The world seems primed to demand vengance. No one wants the peace the King of Peace offers, instead they want the pound of flesh with extra poundings on the side. We want the two eyes for an eye, two teeth for a tooth, and a thousand cuts for a single wounding word. We want infinite payback for momentary offenses, and permanent pain for all past and present and future anticipated sufferings. In short, the world demands the right to be cross, rather than to take it up and lay it at the cross.
And so I imagine purgatory, which I know is a place of purgatory but the how of purgatory is the real question, To be able to bear the face of God, to be in the full presence of the Trinity, one must long to stare into the heart of love, and so one must come with a loving heart, a heart that echoes eternity.
The joy of the fullness of commuity and communion requires that we trust God’s judgment about ourselves and all others we encounter. As such, I have had in my mind for some time now, a vision of purgatory as a small clean room with a door, an open doorway, a table and a chair. When we arrive and find purgatory is needed, God does not explain the test of it, only the requirements. The door does not open except when we open it. We are to open the door to anyone who asks. Anyone who shows up in the open doorway may proceed provided they ask. We do not tell them to ask but we must decide whether or not to open the door.

God loves us despite our not side quests, despite our distractions and extraness, despite our poor singing voices, despite our propensity to sin and to fall into error. God longs to extend His infinite mercy into every heart, but it is a gift we must mirror in our own hearts to fully receive. “Blessed are the merciful, mercy shall be theirs.” Will we tire of letting people in? Will we test those who ask? Will we demand something of them to let them enter? We are given the great gift of opening the door to Heaven for anyone who asks. However, we cannot ask for ourselves. We can only await the invitation to enter.
The person we refuse, is the reason we are not yet invited in.
Either we trust in the absolute and infinite nature of God’s justice and mercy, or we do not.
The whole of salvific history is a story telling us over and over again (because apparently we need it) to trust in God’s love over our own understanding and preferences.

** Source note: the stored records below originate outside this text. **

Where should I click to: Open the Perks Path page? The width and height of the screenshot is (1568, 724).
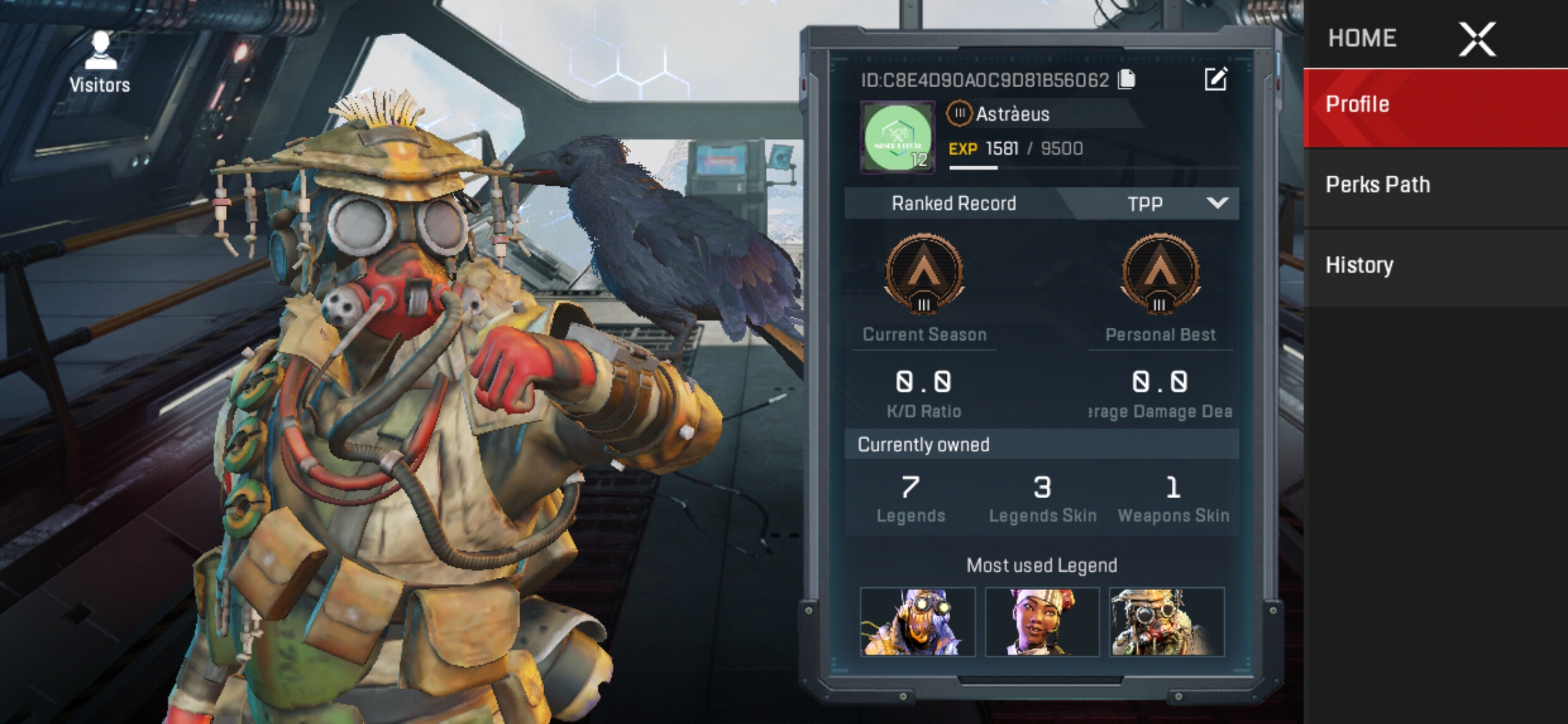[x=1435, y=185]
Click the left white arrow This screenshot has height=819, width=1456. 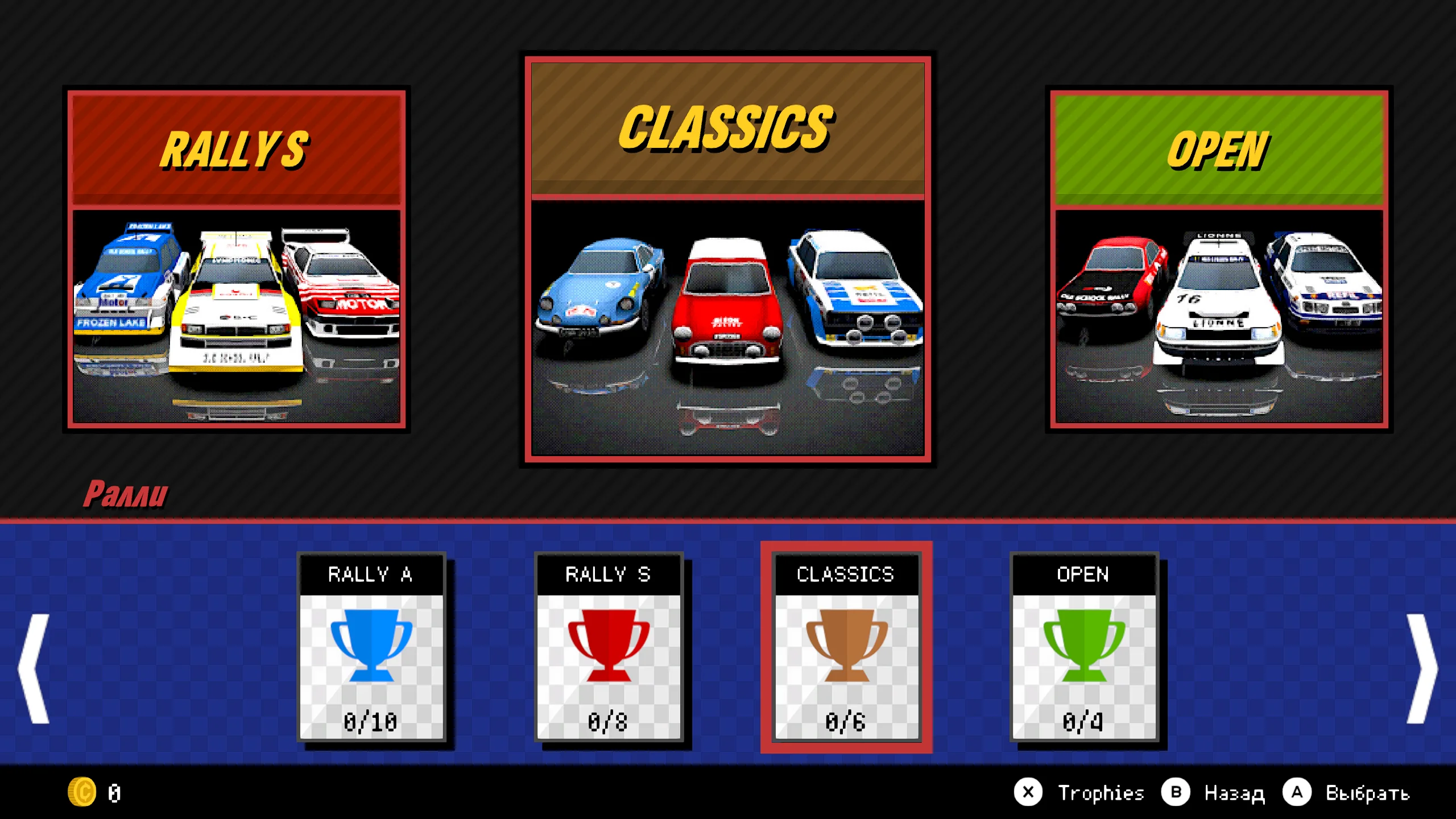pos(34,668)
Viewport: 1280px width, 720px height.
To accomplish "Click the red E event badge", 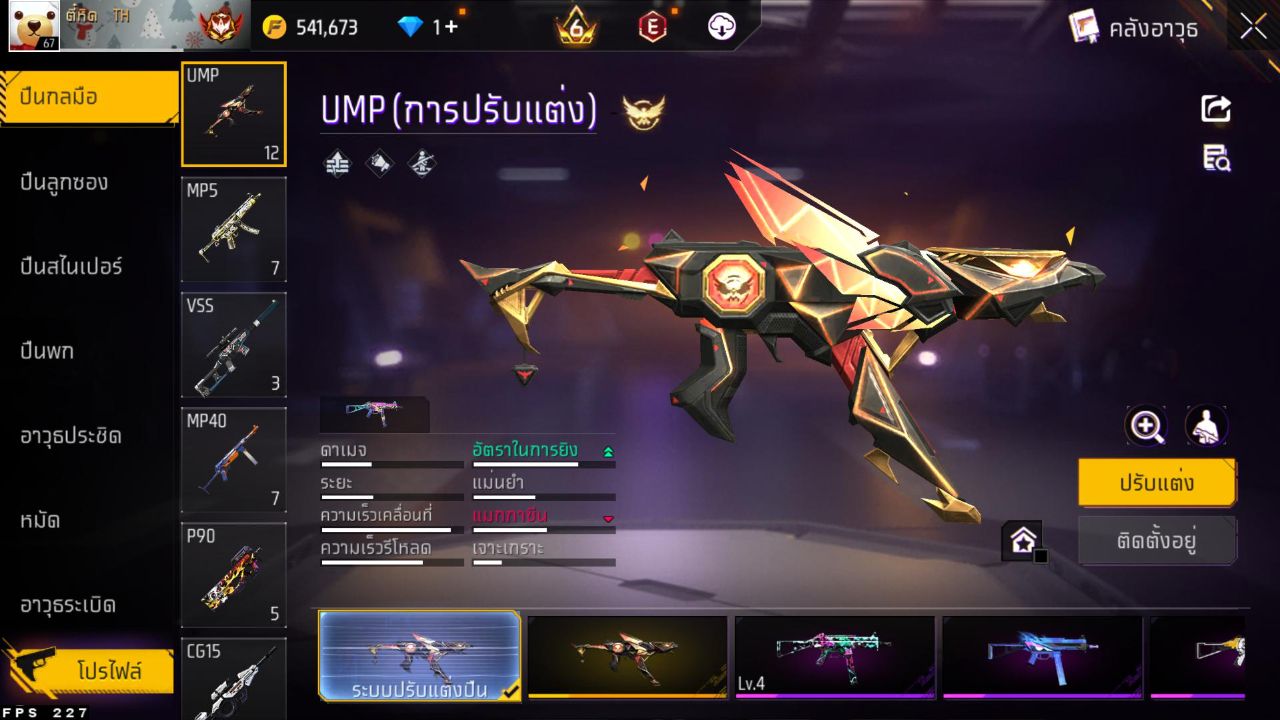I will point(655,26).
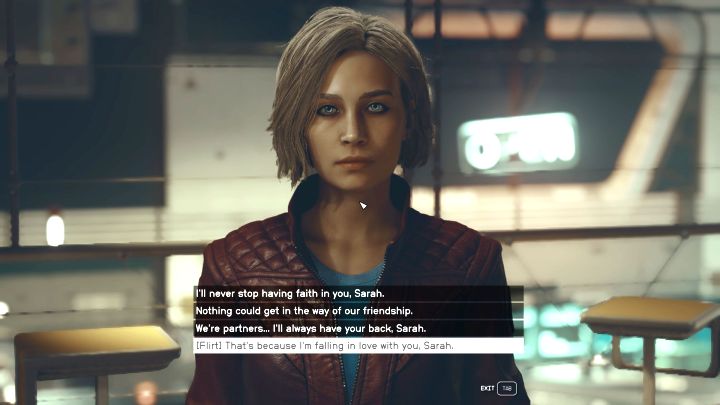720x405 pixels.
Task: Select "Nothing could get in the way" response
Action: coord(289,311)
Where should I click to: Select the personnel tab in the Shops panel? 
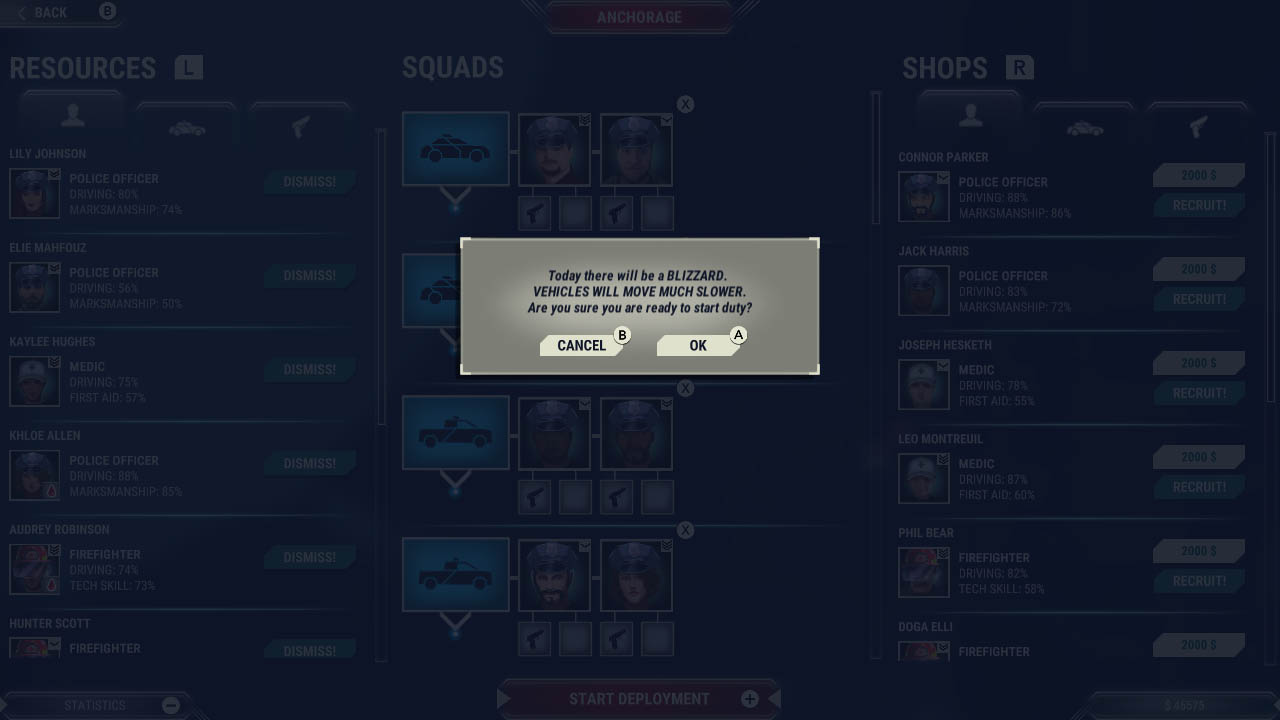tap(968, 120)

The original sin, came from our first parents not trusting God’s plan to be all good, even the parts we did not yet understand. Abraham demonstrated absolute trust in God in his journey to the mountain with his son Isaac. Moses likewise did so in leading the people for fourty years in the desert. Mary, the blessed mother showed us abandonment to God’s will, and Saint Faustina gives us the simple prayer, “Jesus, I trust in you.”

If we trust in God, perhaps we figure out after what might be eons of opening the door, to not shut it. It is in that moment that we understand, the room all along was our heart, which God requires to be willing, and God is willing to wait until we understand this. It is in this moment, that we will hear and see Jesus standing at the frame, knocking, inviting us deeper in. It is the moment when, we will have been humbled enough in our understanding of ourselves to realize, the person we should be most surprised to find in heaven is ourselves.
I’ve been thinking about this fundamental reality a lot lately, because people seem to be convinced they know who has been convicted and condemned –and that is not something the church proclaims. It only proclaims those who we find compelling evicence proving they are in paradise, building the kingdom of God. We were made to be merciful, to be saints, to reveal the more of God to a hurting world.God loves us despite our not side quests, despite our distractions and extraness, despite our poor singing voices, despite our propensity to sin and to fall into error. God longs to extend His infinite mercy into every heart, but it is a gift we must mirror in our own hearts to fully receive. “Blessed are the merciful, mercy shall be theirs.”
Which leaves us with the very uncomfortable question (and the reason for the title), who would we refuse?
Yes. That’s the conclusion.
You’re going to hate me.
Love is an open door.
I’m going to spend some time in purgatory for this one.